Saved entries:
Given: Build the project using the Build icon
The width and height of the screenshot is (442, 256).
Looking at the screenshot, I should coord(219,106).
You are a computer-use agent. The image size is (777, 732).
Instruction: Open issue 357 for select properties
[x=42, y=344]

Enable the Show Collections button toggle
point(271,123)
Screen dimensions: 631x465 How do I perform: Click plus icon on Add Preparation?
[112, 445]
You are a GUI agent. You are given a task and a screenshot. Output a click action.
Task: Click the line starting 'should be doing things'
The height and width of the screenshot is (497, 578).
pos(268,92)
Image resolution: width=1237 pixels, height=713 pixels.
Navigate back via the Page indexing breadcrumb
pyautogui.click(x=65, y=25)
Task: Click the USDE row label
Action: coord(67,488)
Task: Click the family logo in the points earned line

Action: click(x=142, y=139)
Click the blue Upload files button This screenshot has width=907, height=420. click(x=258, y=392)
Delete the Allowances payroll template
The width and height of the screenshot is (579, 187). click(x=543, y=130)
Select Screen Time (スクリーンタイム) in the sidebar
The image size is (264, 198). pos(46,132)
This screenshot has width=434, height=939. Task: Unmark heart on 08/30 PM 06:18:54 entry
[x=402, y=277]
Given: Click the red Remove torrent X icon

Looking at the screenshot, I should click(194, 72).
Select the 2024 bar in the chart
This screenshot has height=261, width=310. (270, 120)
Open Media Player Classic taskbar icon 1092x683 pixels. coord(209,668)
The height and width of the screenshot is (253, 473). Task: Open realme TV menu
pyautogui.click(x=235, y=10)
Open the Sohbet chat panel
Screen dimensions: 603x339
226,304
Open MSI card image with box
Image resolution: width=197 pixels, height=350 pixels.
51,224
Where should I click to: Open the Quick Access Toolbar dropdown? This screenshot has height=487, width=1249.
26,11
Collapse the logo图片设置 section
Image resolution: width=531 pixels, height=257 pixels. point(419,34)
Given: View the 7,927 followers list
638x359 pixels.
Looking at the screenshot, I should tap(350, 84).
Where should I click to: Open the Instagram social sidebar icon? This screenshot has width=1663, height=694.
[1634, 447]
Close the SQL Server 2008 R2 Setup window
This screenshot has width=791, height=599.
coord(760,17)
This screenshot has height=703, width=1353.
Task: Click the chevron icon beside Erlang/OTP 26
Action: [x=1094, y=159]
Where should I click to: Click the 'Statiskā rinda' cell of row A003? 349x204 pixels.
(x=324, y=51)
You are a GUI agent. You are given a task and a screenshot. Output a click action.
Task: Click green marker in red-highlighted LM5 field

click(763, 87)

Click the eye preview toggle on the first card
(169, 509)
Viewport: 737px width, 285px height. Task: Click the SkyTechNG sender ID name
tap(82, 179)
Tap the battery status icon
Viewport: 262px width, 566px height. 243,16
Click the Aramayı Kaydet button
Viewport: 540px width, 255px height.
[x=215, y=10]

**ASSIGNMENT:**
Please give an exact copy of the entries above, from the line with "This screenshot has width=434, height=939." down to the line with "Close the SQL Server 2008 R2 Setup window", inclusive, and nothing else.

**YOUR RESPONSE:**
This screenshot has width=434, height=939. Task: Unmark heart on 08/30 PM 06:18:54 entry
[x=402, y=277]
Given: Click the red Remove torrent X icon

Looking at the screenshot, I should click(194, 72).
Select the 2024 bar in the chart
This screenshot has height=261, width=310. (270, 120)
Open Media Player Classic taskbar icon 1092x683 pixels. coord(209,668)
The height and width of the screenshot is (253, 473). Task: Open realme TV menu
pyautogui.click(x=235, y=10)
Open the Sohbet chat panel
Screen dimensions: 603x339
226,304
Open MSI card image with box
Image resolution: width=197 pixels, height=350 pixels.
51,224
Where should I click to: Open the Quick Access Toolbar dropdown? This screenshot has height=487, width=1249.
26,11
Collapse the logo图片设置 section
Image resolution: width=531 pixels, height=257 pixels. point(419,34)
Given: View the 7,927 followers list
638x359 pixels.
Looking at the screenshot, I should tap(350, 84).
Where should I click to: Open the Instagram social sidebar icon? This screenshot has width=1663, height=694.
[1634, 447]
Close the SQL Server 2008 R2 Setup window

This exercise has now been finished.